Sierra Leone’s Vice President, Dr Mohamed Juldeh Jalloh, should know that state institutions should be allowed to do their work independently. The justice sector in any country will encourage or discourage investment, based on the way and manner they operate. If they operate transparently and fairly, it will pave the way for investors and investments to flourish, but if they behaved otherwise, it will lead to serious investment challenges. Sierra Leone, as a nation, is struggling today because the justice system that should be there to dispense justice to all and sundry has been caught in the middle of so many challenges. Any country whose justice system is weak will never see the light of day. There is a line up of cases in the judiciary, for which the majority have been suffering in silence. Members of the public no longer trust or have faith in the justice system, as they now believe to seek redress through the media.

Past and successive governments have woefully failed to make the judiciary what it is expected. Injustice has eaten the fabric of our justice system to the extent that the justice we have been searching for is nowhere to be seen in Sierra Leone. The Department For International Development (DFID), a British funding agency, has been supporting the government of Sierra Leone to ensure there is justice for all. It will surprise readers and even our development partners to know that all the monies they have been spending to reform the justice sector have been of no use to us as a nation. Justice in Sierra Leone is like struggling to get a visa to go to either the United States of America or Britain. This is causing the nation serious economic loss, to the extent that even foreign investors have been complaining about the justice sector. Mohamed Kamarainba Mansaray has spent close to two years in detention languishing at the Pademba Prison, but the Chief Justice is so comfortable with that amidst the cry for bail by his lawyers and relatives. Sierra Leone is a signatory to many international treaties and conventions, but little is being done to have those treaties and conventions being practicalized.

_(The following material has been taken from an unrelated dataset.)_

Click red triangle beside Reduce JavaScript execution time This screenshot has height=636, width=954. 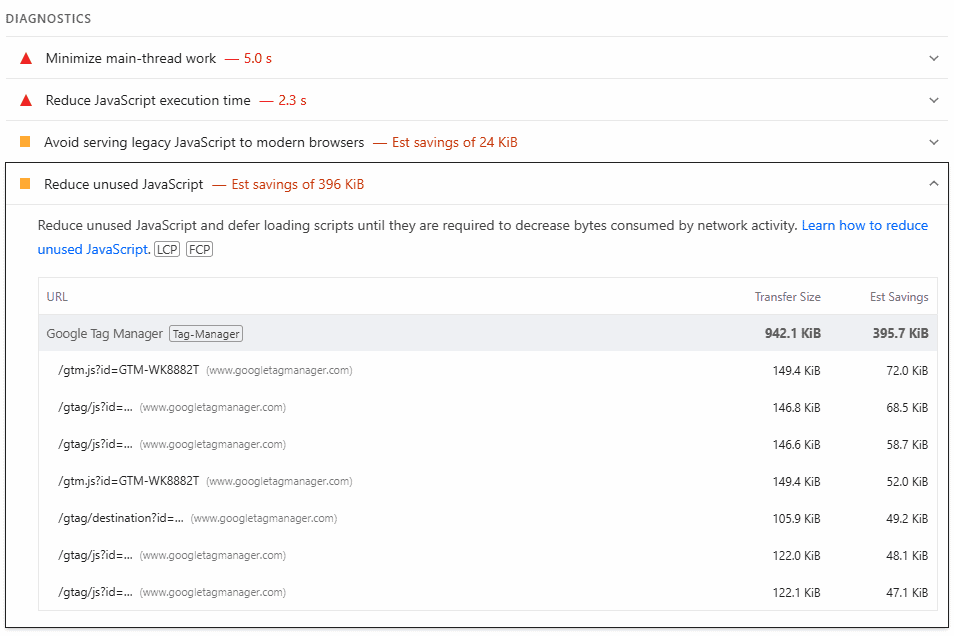point(26,101)
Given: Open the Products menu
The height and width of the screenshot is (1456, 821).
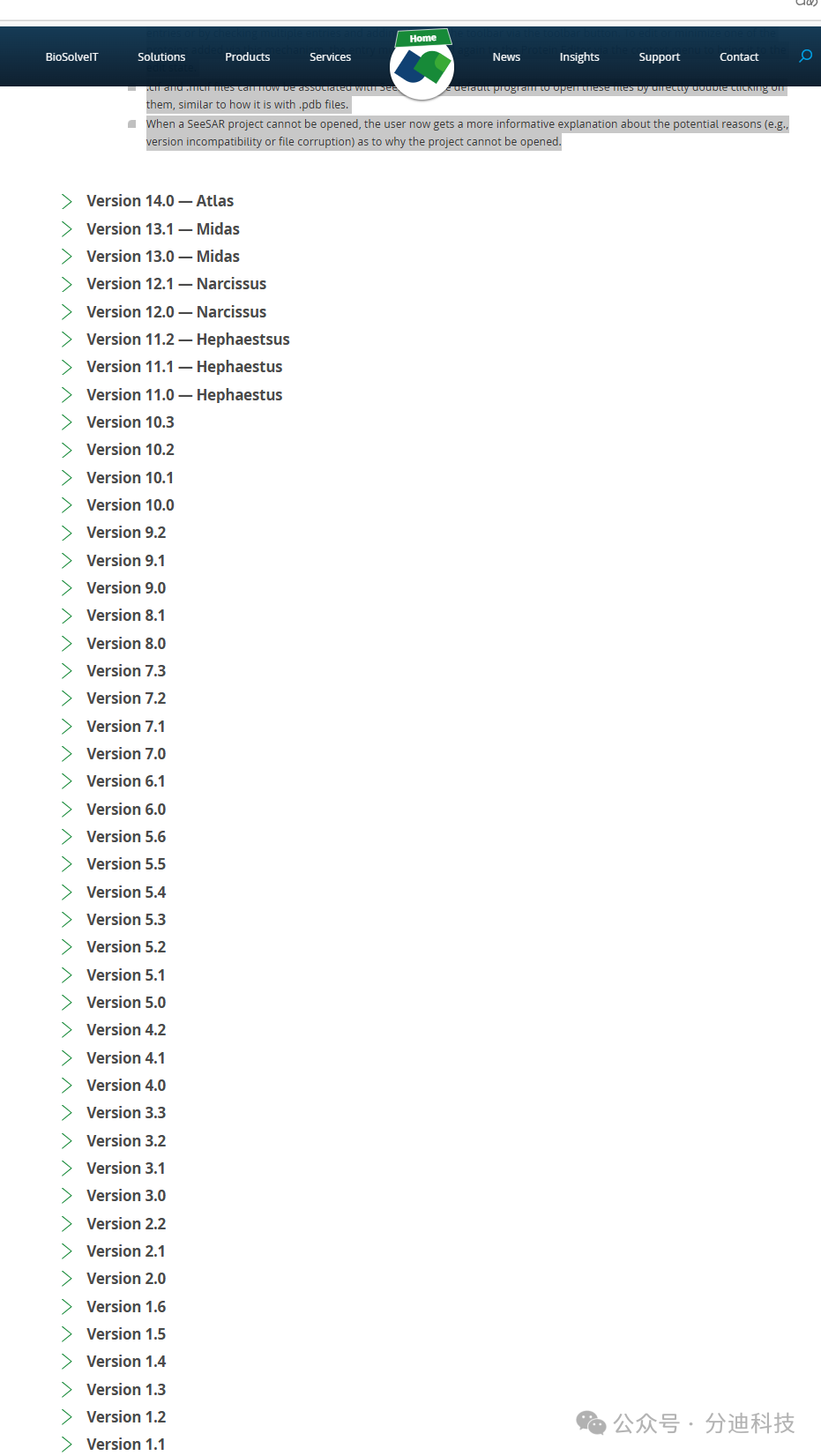Looking at the screenshot, I should point(247,56).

The Bio Government which came with a mantra of “New Direction” has done little or virtually nothing to change the narrative. The doors of media houses have been turned into churches or mosques for aggrieved people, whose rights have been violated. When you talk of the justice sector in any country, some institutions usually come to mind. The Police, Judiciary and the Prison. These three institutions in any country form part of the justice sector. In Sierra Leone, there is the blame game ideology by the three institutions against themselves. The Police will tell you their job is to investigate criminals, charge and prosecute them. The judiciary will tell you theirs is to dispense justice and the Prison will also tell you that they are there to maintain and protect prisoners. In all of these, you will see the police shifting blame to the judiciary as the cause or institution responsible for the failure of justice, whereas the judiciary will as well do the same. We are in a country where every institution uses the blame game strategy to score points against one another. I have been following the matter between Jaffa Zeighr and Leon Oil. That case has taken over a year and Jaffa is yet to get justice. The delay to deliver judgment on the matter has frustrated Jaffa to the extent that he is left with no option but to set himself alive. Reliable information is that the country’s Vice President, Dr. Mohamed Juldeh Jalloh, has been accused as the one playing “behind the scenes role”, depriving Jaffa of justice. The Presiding Judge, Justice Samuel Taylor, has not enjoyed peace. He is known to be one of the upright judges, but he has delayed in passing judgment on the matter. Jaffa is said to have bought petroleum products amounting to One point two billion Leones from Leon Oil, and has not been able to collect his supply.